Rewrite the lines from the one with "This screenshot has width=1199, height=855." through the last line, replacing "screenshot" with "screen capture" and changing nothing else. Omit the pictures from your answer.
[START Data provided]
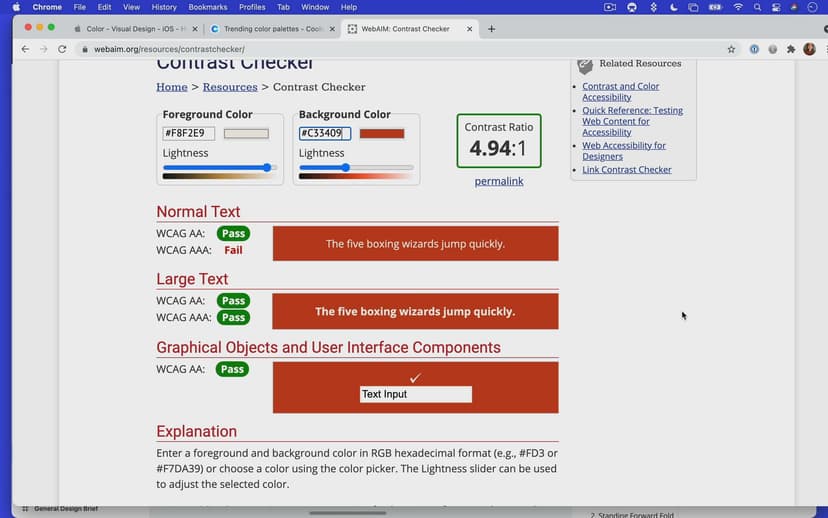
Task: Click the 1Password extension icon
Action: 754,49
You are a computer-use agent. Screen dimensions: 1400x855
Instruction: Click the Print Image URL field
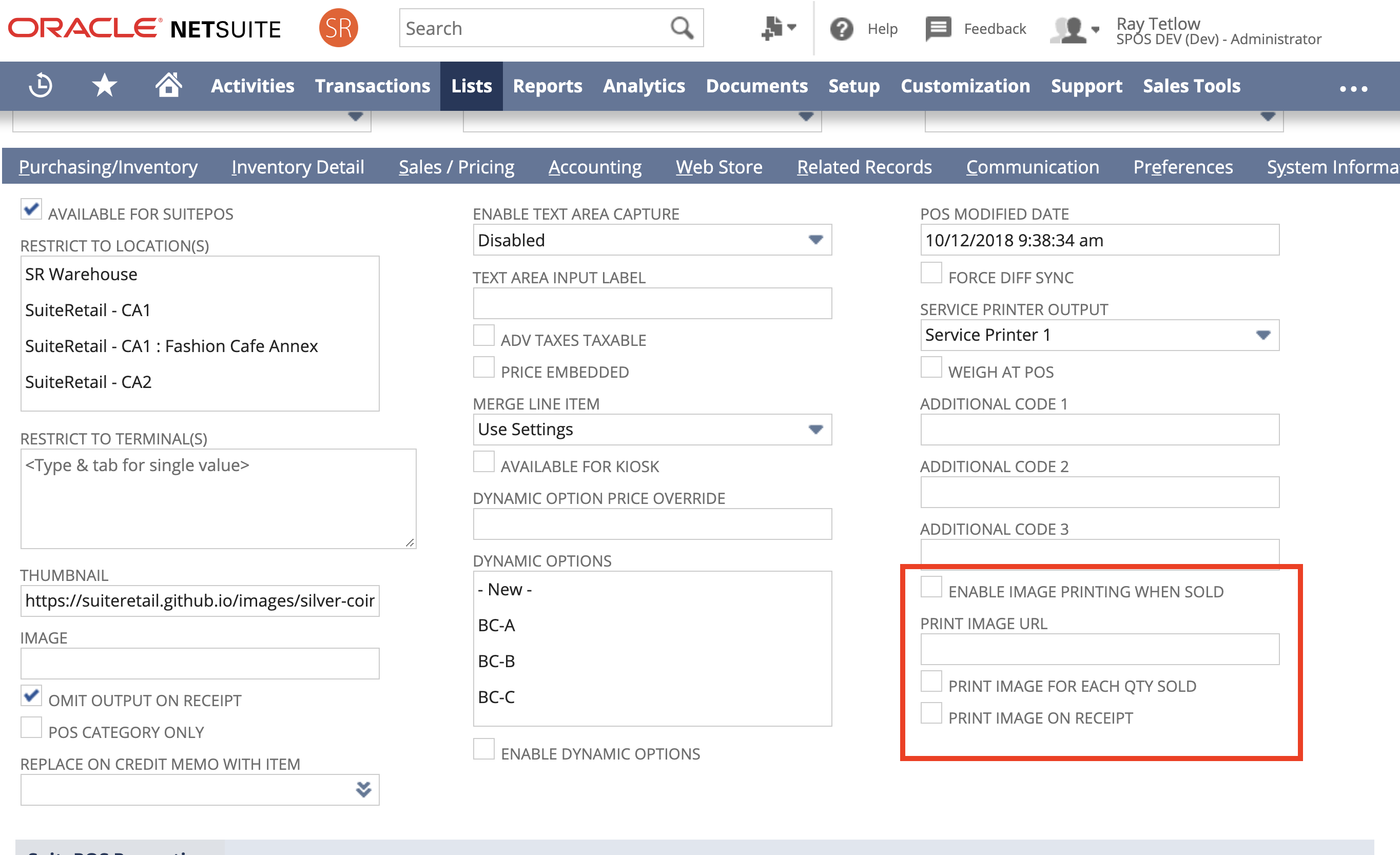point(1099,649)
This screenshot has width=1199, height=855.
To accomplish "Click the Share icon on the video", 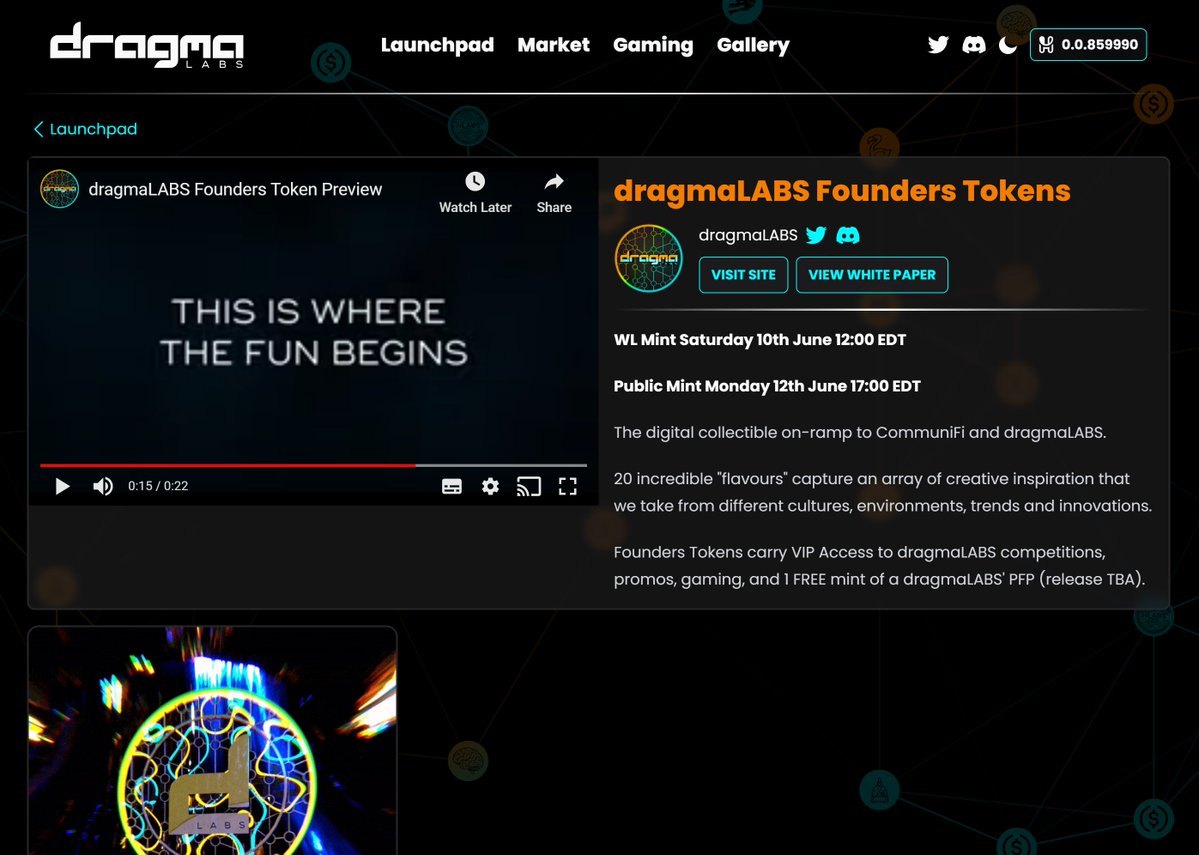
[END Data provided]
### Response to the task
This screen capture has width=1199, height=855.
To accomplish "Click the Share icon on the video", 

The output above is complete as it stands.